++++ Artículo ++++

La huida de Juan VI de Portugal – Un éxodo entre la vida y la muerte

Aquel puerto se asemejaba a una espada, que dejaba a un pueblo dividido. Miles de personas se dirigieron junto con su soberano a otro mundo, mientras los demás aguardaban que su patria fuera saqueada y tomada por un ejército contra el que no podían defenderse.

El sol se mostraba sin velos ese día: parecía que quisiera contemplarse en las tranquilas aguas del río, al mismo tiempo que secaba las lágrimas de aquella multitud desolada. En la corriente, retocada por los reflejos del astro rey, se veían decenas de embarcaciones distanciándose. Se dirigían a otro país, a un continente lejano, sin perspectivas de regresar.

Cientos de ríos —de lágrimas, claro está— nacidos de miradas apenadas parecían desembocar en un único muelle.

En realidad, aquel puerto se asemejaba a una espada, que dejaba a un pueblo dividido. Cerca de 15.000 personas,1 junto con su soberano, marchaban hacia otro mundo; mientras los demás, sin posibilidad de seguirlos, aguardaban que su patria fuera saqueada y tomada por un ejército del que no podían defenderse.

Era Lisboa el 29 de noviembre de 1807.

Entre la guerra y el mar

¿Huían? Aunque el término huida sea evitado por los historiadores, de hecho, se trataba de una evasión, en la cual, cabe señalar, miles de hogares fueron abandonados e innumerables familias quedaron divididas.

En noviembre de 1807 las fronteras portuguesas habían sido invadidas por una coalición de 50.000 soldados franceses y españoles, a sueldo del entonces señor absoluto de Europa, Napoleón Bonaparte.

++++ Conjunto de registros ++++

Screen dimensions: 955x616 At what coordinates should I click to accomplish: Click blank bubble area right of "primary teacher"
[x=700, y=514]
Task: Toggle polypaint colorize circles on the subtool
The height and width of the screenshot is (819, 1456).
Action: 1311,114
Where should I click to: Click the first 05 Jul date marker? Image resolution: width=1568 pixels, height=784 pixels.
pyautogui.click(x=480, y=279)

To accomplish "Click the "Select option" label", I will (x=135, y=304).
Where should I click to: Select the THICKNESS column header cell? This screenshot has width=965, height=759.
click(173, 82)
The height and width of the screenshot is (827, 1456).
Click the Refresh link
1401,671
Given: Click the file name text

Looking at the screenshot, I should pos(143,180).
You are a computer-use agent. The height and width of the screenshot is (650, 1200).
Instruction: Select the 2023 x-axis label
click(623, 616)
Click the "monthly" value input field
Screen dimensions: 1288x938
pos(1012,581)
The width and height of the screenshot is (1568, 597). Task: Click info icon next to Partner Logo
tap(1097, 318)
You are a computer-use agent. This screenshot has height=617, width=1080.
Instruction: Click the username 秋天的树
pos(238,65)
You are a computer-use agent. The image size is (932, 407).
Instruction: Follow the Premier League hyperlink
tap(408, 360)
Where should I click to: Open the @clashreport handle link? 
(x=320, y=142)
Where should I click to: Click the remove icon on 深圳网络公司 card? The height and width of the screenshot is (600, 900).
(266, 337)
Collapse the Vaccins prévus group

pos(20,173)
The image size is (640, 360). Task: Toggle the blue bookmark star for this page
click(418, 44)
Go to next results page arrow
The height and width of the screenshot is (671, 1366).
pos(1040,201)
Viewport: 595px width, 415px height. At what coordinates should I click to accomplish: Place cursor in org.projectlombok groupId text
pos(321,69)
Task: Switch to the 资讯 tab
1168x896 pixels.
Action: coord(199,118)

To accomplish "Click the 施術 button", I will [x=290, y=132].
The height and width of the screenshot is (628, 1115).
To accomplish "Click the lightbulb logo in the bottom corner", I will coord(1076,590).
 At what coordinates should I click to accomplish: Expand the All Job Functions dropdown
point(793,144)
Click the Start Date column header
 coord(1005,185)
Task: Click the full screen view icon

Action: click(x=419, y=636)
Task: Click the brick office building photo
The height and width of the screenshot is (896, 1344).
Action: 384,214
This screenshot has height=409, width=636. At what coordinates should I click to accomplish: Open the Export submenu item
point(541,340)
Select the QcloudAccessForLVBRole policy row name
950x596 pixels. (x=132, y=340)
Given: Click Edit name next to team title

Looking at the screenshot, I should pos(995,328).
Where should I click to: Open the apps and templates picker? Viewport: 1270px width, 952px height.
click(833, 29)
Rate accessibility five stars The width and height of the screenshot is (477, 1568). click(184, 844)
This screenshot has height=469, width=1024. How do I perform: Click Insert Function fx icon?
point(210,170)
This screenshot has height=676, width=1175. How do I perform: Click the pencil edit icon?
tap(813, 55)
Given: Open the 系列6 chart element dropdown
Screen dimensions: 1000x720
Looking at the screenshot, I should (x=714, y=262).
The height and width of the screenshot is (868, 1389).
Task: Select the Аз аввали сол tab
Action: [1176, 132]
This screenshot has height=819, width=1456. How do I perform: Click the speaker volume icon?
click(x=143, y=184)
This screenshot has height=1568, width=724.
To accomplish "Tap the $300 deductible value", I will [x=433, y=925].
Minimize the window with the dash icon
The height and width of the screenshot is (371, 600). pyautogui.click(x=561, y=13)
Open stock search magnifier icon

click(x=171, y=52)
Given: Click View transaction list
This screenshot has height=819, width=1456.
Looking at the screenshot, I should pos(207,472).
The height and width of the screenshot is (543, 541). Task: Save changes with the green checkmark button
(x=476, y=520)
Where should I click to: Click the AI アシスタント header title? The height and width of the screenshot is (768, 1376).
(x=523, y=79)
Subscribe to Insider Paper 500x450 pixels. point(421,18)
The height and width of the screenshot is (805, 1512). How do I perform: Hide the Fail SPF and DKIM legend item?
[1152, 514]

++++

- Trabajo a realizar:
**a)** Reproduce con exactitud el fragmento del artículo sobre la huida de Juan VI que va desde "En realidad, aquel" hasta "noviembre de 1807.", ambos incluidos.
**b)** Retoma el artículo sobre la huida de Juan VI y continúalo a partir del punto en que se detiene.
Los registros son un material independiente del artículo.

- Resultados:
**a)**
En realidad, aquel puerto se asemejaba a una espada, que dejaba a un pueblo dividido. Cerca de 15.000 personas,1 junto con su soberano, marchaban hacia otro mundo; mientras los demás, sin posibilidad de seguirlos, aguardaban que su patria fuera saqueada y tomada por un ejército del que no podían defenderse.

Era Lisboa el 29 de noviembre de 1807.

**b)**
El emperador de los franceses había «puesto de rodillas a todos los reyes y reinas del continente, en una sucesión de victorias sorprendentes y brillantes».2 Inglaterra era la excepción; evitando la confrontación en tierra firme, se valió de su pericia marítima para derrotarlo en Trafalgar en 1805. Napoleón reaccionó decretando un bloqueo continental, es decir, los puertos europeos debían cerrarse al comercio inglés. Las órdenes fueron acatadas inmediatamente por todos los países, salvo por el pequeño Portugal.

Entre tanto, una flota inglesa anclaba en la desembocadura del Tajo. Estaba preparada para custodiar la huida del monarca portugués y su corte a Brasil o, en caso de negativa, bombardear Lisboa y saquear la flota portuguesa, como había hecho con la danesa en Copenhague unos meses antes.

El soberano de Portugal, Juan VI, que no pretendía ceder a las exigencias francesas para evitar sacrificar su secular alianza con Inglaterra, se encontraba acorralado entre las dos mayores potencias económicas y militares de su tiempo. Como antaño el pueblo elegido, la nación lusa se hallaba entre la guerra y el mar. La historia de Portugal, de Europa e incluso de América pendía de la decisión de un hombre.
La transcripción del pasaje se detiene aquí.